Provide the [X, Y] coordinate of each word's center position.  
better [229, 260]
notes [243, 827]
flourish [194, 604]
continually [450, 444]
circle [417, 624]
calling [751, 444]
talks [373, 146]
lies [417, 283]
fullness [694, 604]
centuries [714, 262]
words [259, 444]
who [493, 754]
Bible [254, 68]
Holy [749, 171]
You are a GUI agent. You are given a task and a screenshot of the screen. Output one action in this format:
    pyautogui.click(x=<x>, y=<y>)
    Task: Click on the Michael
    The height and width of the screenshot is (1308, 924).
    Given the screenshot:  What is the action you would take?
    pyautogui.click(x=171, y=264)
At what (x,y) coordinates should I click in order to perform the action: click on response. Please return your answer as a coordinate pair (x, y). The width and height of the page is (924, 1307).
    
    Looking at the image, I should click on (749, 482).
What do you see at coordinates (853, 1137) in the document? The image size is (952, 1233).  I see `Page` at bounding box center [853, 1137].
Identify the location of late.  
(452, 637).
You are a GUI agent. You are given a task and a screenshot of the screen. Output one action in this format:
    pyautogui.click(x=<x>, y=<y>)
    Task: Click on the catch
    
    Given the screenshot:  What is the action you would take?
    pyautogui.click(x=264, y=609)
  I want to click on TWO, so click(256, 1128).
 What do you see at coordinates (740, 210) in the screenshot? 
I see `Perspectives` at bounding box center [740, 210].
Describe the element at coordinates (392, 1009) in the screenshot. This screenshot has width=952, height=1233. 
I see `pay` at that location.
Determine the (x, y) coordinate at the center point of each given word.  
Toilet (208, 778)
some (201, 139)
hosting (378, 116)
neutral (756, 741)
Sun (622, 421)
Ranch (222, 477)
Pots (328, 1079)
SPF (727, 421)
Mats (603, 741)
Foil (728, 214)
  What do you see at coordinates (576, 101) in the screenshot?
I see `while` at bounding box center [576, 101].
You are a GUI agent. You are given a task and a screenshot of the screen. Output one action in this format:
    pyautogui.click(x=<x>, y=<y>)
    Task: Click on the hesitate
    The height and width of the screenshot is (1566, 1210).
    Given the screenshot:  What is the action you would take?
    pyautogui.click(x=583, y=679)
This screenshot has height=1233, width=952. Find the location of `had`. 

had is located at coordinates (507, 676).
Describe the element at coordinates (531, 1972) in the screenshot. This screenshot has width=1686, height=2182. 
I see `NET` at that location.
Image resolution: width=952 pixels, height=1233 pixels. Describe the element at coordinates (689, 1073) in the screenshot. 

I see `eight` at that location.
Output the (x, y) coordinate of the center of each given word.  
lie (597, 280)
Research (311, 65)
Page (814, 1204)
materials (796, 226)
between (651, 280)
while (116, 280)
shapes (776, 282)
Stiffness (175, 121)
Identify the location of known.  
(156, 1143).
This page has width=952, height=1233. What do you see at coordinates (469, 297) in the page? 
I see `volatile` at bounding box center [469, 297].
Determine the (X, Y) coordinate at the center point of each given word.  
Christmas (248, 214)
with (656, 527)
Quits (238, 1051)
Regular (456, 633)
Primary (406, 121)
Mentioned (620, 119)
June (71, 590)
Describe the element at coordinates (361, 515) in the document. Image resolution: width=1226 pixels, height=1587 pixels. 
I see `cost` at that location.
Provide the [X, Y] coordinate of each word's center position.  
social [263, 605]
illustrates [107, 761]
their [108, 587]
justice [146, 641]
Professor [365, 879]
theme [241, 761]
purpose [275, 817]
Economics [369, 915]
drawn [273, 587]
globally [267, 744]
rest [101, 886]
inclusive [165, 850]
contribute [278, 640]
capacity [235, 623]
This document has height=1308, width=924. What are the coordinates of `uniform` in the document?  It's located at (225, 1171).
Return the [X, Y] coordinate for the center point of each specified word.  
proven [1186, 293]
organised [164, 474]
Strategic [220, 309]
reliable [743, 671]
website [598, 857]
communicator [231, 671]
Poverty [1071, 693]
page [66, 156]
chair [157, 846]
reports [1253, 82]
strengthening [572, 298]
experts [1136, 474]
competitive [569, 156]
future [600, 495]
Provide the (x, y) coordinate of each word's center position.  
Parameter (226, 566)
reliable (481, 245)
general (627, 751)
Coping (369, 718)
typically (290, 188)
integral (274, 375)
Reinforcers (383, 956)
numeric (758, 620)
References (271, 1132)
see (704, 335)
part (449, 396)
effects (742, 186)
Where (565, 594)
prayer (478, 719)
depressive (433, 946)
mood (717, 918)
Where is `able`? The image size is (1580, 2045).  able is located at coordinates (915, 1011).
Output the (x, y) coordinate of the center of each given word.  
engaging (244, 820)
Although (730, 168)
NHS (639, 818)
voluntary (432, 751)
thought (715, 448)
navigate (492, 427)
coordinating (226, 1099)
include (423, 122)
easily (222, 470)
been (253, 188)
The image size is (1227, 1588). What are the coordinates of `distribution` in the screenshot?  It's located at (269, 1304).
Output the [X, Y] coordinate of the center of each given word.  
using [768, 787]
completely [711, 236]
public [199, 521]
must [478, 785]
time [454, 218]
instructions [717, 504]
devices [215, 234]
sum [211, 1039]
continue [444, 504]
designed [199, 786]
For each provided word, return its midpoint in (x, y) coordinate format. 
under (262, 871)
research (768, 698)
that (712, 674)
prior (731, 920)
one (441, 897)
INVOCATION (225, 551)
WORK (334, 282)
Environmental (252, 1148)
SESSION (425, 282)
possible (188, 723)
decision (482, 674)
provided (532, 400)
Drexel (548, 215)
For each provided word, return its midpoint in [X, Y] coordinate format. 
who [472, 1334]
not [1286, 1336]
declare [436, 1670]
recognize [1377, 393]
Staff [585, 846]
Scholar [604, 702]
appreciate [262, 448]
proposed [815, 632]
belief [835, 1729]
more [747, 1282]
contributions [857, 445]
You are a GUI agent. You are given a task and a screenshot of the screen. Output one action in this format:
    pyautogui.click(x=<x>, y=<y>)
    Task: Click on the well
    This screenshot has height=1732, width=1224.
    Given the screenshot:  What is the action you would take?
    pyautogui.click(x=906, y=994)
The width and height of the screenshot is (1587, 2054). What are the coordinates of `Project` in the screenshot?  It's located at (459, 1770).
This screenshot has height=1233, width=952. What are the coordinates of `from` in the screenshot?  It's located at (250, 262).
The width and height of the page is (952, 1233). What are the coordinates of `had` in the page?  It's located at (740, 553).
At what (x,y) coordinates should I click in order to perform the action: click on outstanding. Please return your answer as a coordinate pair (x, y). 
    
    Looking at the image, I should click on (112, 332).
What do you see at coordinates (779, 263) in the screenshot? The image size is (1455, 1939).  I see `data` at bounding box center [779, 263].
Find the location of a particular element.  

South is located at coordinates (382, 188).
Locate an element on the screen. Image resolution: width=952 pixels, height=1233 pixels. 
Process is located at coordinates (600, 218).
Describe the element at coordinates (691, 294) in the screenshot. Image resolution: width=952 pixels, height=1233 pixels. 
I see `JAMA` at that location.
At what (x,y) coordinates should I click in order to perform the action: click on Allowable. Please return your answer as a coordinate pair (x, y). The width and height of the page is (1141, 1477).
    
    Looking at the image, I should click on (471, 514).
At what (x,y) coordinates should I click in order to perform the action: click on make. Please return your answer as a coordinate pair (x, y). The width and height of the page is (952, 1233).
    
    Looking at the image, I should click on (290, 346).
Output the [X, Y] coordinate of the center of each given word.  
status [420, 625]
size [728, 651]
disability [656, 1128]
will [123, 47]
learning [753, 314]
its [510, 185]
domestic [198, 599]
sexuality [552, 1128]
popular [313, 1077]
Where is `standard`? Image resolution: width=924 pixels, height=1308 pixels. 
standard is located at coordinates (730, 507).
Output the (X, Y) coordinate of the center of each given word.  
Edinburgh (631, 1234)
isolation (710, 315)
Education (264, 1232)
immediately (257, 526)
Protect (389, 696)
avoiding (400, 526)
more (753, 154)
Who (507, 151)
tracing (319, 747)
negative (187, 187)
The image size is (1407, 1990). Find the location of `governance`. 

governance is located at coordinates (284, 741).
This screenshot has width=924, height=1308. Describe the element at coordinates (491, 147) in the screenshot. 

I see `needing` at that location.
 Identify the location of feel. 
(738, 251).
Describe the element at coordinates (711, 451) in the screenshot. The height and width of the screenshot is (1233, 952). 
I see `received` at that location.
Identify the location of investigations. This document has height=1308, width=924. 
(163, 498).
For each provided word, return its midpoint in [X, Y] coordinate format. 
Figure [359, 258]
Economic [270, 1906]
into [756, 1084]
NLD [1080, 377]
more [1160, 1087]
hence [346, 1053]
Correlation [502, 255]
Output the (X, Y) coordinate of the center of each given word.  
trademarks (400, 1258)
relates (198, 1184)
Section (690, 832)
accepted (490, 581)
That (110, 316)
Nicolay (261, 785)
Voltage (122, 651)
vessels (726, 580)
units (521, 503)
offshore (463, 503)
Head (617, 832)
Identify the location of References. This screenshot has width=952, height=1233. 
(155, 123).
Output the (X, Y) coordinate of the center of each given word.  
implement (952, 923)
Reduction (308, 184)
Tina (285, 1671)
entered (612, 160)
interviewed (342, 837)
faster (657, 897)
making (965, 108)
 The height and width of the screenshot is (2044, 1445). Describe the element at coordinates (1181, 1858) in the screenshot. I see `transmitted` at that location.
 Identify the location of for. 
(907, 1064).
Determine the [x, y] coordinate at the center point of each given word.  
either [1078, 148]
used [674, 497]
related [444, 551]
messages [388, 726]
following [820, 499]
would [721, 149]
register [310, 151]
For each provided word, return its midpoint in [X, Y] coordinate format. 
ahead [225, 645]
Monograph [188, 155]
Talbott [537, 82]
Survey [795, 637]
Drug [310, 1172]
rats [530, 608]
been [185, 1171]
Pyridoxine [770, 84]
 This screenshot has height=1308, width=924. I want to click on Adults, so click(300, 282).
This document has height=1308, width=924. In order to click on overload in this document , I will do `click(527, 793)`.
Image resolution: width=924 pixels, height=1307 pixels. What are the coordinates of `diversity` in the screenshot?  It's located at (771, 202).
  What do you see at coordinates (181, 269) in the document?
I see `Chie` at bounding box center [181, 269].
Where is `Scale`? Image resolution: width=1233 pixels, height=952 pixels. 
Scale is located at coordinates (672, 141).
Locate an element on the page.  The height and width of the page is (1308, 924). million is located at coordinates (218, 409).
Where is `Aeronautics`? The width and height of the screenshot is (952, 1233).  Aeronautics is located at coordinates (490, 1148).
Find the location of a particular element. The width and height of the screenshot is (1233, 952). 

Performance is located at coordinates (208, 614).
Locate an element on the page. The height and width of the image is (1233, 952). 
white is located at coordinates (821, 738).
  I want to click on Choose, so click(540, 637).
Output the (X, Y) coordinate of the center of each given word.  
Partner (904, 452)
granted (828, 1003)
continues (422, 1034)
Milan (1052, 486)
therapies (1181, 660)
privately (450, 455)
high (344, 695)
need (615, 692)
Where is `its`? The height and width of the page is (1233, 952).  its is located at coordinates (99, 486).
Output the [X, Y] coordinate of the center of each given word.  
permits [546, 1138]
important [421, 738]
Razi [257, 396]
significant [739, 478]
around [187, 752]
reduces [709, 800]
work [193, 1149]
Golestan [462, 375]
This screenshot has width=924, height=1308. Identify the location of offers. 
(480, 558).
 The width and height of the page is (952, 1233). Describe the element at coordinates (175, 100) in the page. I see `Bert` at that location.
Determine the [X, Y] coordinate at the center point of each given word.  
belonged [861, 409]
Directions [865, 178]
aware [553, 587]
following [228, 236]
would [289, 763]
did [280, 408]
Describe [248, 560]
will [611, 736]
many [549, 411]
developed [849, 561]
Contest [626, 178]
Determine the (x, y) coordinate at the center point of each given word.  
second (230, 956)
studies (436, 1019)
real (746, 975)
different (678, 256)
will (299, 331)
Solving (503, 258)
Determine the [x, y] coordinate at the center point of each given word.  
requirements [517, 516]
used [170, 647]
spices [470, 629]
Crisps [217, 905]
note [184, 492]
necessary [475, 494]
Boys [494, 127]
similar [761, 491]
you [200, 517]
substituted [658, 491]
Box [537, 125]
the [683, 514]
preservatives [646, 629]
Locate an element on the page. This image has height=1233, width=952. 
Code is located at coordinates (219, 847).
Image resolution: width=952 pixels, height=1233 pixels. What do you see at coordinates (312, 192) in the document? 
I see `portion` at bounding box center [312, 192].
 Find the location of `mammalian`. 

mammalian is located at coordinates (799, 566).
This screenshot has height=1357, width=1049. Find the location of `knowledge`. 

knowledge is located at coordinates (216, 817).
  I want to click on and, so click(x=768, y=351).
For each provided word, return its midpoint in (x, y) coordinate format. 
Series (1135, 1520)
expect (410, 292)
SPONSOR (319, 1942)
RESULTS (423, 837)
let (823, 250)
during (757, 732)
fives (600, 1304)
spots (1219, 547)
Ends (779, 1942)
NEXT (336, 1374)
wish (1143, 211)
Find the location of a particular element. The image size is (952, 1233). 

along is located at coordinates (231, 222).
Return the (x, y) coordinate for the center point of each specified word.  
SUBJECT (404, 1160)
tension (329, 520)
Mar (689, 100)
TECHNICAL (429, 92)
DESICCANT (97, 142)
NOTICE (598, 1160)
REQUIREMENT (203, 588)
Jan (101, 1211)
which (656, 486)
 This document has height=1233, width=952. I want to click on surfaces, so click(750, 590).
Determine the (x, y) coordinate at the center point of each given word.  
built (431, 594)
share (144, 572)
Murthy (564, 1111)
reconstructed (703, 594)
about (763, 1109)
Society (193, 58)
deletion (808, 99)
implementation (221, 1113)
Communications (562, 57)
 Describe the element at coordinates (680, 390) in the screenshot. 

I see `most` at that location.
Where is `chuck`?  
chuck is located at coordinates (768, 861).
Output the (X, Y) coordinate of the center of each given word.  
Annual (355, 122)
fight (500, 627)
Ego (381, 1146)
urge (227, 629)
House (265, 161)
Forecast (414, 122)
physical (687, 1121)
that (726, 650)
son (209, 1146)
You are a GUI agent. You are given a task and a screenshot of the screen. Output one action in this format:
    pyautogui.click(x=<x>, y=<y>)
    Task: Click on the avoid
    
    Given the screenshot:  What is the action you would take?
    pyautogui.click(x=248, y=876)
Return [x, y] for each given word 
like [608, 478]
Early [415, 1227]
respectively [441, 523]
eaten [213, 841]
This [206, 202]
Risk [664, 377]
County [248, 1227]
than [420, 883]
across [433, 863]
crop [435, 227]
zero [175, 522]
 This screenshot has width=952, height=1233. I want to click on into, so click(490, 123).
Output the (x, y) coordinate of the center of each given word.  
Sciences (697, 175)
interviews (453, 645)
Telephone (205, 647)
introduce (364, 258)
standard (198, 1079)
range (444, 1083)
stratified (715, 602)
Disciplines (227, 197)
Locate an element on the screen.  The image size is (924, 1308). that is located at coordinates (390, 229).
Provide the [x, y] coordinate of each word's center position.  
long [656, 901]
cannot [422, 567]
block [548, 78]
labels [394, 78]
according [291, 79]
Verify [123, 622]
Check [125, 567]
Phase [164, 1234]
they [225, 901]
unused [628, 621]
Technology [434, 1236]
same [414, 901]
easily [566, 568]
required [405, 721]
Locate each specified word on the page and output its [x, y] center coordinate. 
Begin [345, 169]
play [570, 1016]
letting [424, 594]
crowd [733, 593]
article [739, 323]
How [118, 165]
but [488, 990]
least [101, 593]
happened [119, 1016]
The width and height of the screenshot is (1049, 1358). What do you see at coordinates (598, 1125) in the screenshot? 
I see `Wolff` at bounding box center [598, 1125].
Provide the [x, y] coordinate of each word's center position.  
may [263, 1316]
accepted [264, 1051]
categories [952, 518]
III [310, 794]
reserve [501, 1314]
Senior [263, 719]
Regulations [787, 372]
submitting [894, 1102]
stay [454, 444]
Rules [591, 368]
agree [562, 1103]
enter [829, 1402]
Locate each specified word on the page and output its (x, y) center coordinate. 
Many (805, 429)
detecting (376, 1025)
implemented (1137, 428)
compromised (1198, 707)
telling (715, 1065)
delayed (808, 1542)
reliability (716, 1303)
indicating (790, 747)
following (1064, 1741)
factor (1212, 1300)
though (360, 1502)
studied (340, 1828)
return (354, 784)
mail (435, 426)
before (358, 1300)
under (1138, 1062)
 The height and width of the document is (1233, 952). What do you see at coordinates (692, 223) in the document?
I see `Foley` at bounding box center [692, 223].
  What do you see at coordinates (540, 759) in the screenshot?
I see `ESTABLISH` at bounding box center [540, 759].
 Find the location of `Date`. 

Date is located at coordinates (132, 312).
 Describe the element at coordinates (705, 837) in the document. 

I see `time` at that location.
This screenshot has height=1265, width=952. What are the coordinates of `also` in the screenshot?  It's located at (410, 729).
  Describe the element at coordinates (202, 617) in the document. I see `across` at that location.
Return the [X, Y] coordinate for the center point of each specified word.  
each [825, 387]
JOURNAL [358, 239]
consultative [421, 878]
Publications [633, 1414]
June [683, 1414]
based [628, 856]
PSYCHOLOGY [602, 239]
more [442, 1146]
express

========

What to work on: Reproduce the material beginning with the line containing "play [570, 1016]" and continuing through the line containing "factor (1212, 1300)", substituting "page" for every occurrence of "screenshot" and leaving everything else unchanged.

Full solution:
play [570, 1016]
letting [424, 594]
crowd [733, 593]
article [739, 323]
How [118, 165]
but [488, 990]
least [101, 593]
happened [119, 1016]
The width and height of the page is (1049, 1358). What do you see at coordinates (598, 1125) in the page? 
I see `Wolff` at bounding box center [598, 1125].
Provide the [x, y] coordinate of each word's center position.  
may [263, 1316]
accepted [264, 1051]
categories [952, 518]
III [310, 794]
reserve [501, 1314]
Senior [263, 719]
Regulations [787, 372]
submitting [894, 1102]
stay [454, 444]
Rules [591, 368]
agree [562, 1103]
enter [829, 1402]
Locate each specified word on the page and output its (x, y) center coordinate. 
Many (805, 429)
detecting (376, 1025)
implemented (1137, 428)
compromised (1198, 707)
telling (715, 1065)
delayed (808, 1542)
reliability (716, 1303)
indicating (790, 747)
following (1064, 1741)
factor (1212, 1300)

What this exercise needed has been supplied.